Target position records
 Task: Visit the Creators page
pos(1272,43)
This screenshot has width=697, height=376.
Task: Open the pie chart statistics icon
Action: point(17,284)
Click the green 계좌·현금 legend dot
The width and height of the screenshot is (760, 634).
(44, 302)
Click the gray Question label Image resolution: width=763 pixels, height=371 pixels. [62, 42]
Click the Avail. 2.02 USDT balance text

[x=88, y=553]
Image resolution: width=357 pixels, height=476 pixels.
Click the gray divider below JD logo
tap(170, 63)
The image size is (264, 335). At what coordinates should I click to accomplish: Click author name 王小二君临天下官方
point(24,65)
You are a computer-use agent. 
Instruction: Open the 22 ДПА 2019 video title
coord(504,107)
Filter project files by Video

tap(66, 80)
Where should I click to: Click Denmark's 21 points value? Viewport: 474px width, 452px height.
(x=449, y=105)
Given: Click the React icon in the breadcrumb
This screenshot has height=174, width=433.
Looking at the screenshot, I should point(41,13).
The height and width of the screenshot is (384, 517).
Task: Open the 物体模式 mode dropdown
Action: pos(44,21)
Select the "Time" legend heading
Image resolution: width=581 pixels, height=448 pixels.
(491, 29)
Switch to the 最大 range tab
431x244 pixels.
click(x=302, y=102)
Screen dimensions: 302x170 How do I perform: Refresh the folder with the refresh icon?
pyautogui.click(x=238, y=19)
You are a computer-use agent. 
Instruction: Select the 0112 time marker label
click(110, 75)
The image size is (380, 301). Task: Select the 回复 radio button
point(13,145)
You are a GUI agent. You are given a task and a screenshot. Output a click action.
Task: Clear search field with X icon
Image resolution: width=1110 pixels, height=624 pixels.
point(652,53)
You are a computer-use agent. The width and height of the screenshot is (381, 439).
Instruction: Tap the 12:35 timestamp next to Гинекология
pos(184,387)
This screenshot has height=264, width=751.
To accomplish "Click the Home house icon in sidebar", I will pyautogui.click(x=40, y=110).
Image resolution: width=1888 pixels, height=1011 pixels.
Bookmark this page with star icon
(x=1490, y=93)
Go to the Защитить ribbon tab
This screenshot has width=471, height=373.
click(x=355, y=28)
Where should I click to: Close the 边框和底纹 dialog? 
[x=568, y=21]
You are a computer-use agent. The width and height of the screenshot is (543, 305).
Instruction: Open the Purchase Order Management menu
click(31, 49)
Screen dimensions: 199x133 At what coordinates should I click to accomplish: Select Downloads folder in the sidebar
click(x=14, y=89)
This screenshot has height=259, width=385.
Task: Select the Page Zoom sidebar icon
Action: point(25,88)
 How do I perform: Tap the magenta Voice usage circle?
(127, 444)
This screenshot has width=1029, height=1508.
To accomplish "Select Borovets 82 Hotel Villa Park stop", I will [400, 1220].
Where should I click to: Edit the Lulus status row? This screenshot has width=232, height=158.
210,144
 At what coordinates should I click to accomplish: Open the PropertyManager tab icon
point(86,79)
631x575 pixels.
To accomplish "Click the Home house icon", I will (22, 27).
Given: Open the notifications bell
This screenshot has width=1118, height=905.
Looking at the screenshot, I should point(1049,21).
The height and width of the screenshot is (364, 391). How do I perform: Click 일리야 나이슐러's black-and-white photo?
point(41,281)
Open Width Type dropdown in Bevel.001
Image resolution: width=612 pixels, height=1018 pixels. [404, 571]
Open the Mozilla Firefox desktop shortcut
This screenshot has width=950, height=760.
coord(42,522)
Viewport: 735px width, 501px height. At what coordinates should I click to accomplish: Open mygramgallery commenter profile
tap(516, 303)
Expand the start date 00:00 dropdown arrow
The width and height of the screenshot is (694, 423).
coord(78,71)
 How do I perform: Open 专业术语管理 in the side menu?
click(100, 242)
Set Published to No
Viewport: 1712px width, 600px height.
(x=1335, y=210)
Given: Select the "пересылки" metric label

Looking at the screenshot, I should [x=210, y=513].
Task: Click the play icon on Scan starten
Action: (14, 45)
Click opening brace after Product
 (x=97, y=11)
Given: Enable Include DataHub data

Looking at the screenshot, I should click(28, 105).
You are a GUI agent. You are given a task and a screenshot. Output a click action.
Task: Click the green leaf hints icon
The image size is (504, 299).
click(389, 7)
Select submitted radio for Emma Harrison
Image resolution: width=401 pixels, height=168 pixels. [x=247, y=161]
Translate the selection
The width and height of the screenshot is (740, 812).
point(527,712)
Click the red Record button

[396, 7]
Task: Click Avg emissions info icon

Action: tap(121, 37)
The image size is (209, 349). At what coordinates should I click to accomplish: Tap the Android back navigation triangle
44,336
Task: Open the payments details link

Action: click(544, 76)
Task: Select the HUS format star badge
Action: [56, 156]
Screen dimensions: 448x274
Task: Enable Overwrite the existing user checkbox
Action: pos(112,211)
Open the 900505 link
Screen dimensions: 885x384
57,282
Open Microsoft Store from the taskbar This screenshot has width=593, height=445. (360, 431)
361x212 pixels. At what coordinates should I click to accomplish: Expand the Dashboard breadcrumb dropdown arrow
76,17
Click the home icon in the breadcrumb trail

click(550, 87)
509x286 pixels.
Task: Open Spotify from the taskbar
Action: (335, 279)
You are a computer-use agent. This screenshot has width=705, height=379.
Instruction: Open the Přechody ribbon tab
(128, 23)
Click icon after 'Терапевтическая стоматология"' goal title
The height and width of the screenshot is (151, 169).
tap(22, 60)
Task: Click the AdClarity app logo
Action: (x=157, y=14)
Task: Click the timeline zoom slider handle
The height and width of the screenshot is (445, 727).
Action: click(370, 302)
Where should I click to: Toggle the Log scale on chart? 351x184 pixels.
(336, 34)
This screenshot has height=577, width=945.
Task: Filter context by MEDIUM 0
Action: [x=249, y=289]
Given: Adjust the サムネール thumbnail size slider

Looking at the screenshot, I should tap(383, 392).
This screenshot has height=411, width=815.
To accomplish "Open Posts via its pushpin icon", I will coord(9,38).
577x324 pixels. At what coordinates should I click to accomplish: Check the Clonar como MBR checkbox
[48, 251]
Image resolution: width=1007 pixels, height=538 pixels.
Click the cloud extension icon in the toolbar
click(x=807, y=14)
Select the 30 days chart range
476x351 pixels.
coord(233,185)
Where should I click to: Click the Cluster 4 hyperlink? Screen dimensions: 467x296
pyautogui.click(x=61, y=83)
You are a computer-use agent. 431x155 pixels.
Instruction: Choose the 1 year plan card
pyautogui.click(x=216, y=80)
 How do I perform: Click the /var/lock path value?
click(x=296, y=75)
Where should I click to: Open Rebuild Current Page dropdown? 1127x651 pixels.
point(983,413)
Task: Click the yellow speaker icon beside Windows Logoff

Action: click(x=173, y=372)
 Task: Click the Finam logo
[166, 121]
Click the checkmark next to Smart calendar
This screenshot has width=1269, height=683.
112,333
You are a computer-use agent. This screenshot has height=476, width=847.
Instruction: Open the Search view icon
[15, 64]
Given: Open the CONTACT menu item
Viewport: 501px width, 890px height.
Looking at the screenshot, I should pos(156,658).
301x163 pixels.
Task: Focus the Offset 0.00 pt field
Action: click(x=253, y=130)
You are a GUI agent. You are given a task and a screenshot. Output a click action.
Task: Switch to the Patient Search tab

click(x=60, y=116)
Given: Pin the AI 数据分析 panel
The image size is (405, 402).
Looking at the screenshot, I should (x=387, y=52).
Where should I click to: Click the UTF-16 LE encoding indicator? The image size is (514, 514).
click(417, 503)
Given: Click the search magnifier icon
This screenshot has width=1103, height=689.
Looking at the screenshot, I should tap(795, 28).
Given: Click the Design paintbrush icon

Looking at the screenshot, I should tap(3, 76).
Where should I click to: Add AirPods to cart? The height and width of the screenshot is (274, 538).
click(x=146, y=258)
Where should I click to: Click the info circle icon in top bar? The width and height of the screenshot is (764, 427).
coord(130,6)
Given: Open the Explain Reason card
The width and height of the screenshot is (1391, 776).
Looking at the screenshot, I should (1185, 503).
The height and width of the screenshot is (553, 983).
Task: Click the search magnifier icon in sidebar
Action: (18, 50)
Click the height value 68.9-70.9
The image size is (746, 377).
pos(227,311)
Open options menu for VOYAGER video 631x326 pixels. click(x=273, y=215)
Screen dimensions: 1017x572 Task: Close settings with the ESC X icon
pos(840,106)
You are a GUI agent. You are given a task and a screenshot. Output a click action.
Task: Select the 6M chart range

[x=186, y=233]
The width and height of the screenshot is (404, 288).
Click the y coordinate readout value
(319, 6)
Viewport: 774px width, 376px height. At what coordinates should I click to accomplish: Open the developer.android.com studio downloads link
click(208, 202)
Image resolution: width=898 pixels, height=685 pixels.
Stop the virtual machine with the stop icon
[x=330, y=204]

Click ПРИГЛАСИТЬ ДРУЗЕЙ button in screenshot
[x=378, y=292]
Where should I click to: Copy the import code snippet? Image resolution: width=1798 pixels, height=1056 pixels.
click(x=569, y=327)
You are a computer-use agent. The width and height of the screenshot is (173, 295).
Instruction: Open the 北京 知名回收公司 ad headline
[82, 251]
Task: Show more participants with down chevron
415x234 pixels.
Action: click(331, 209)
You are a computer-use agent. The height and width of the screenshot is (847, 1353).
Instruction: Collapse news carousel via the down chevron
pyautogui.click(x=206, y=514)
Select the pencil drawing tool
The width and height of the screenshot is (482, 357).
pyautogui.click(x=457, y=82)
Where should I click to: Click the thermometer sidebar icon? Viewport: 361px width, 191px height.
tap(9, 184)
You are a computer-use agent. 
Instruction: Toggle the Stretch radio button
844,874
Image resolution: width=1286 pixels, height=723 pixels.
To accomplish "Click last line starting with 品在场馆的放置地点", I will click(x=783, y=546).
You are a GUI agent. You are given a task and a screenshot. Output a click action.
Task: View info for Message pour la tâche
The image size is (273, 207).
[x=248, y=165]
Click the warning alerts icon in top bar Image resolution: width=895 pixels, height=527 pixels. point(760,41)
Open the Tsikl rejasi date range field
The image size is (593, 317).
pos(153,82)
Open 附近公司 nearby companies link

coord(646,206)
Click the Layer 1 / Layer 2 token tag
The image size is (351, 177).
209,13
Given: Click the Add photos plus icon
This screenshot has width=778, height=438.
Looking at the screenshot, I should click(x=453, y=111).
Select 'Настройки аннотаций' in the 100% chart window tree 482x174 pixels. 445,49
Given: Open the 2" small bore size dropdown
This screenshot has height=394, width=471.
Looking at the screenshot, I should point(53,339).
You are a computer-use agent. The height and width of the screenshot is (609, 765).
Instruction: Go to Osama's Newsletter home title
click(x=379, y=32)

#### [EXERCISE DESCRIPTION]
Return the part of the entries that opens at their start and closes with the line containing "point(13,145)", copying every line verbatim.

#### [OUTPUT OF THE EXERCISE]
 Task: Visit the Creators page
pos(1272,43)
This screenshot has width=697, height=376.
Task: Open the pie chart statistics icon
Action: point(17,284)
Click the green 계좌·현금 legend dot
The width and height of the screenshot is (760, 634).
(44, 302)
Click the gray Question label Image resolution: width=763 pixels, height=371 pixels. [62, 42]
Click the Avail. 2.02 USDT balance text

[x=88, y=553]
Image resolution: width=357 pixels, height=476 pixels.
Click the gray divider below JD logo
tap(170, 63)
The image size is (264, 335). At what coordinates should I click to accomplish: Click author name 王小二君临天下官方
point(24,65)
You are a computer-use agent. 
Instruction: Open the 22 ДПА 2019 video title
coord(504,107)
Filter project files by Video

tap(66, 80)
Where should I click to: Click Denmark's 21 points value? Viewport: 474px width, 452px height.
(x=449, y=105)
Given: Click the React icon in the breadcrumb
This screenshot has height=174, width=433.
Looking at the screenshot, I should point(41,13).
The height and width of the screenshot is (384, 517).
Task: Open the 物体模式 mode dropdown
Action: pos(44,21)
Select the "Time" legend heading
Image resolution: width=581 pixels, height=448 pixels.
(491, 29)
Switch to the 最大 range tab
431x244 pixels.
click(x=302, y=102)
Screen dimensions: 302x170 How do I perform: Refresh the folder with the refresh icon?
pyautogui.click(x=238, y=19)
You are a computer-use agent. 
Instruction: Select the 0112 time marker label
click(110, 75)
The image size is (380, 301). Task: Select the 回复 radio button
point(13,145)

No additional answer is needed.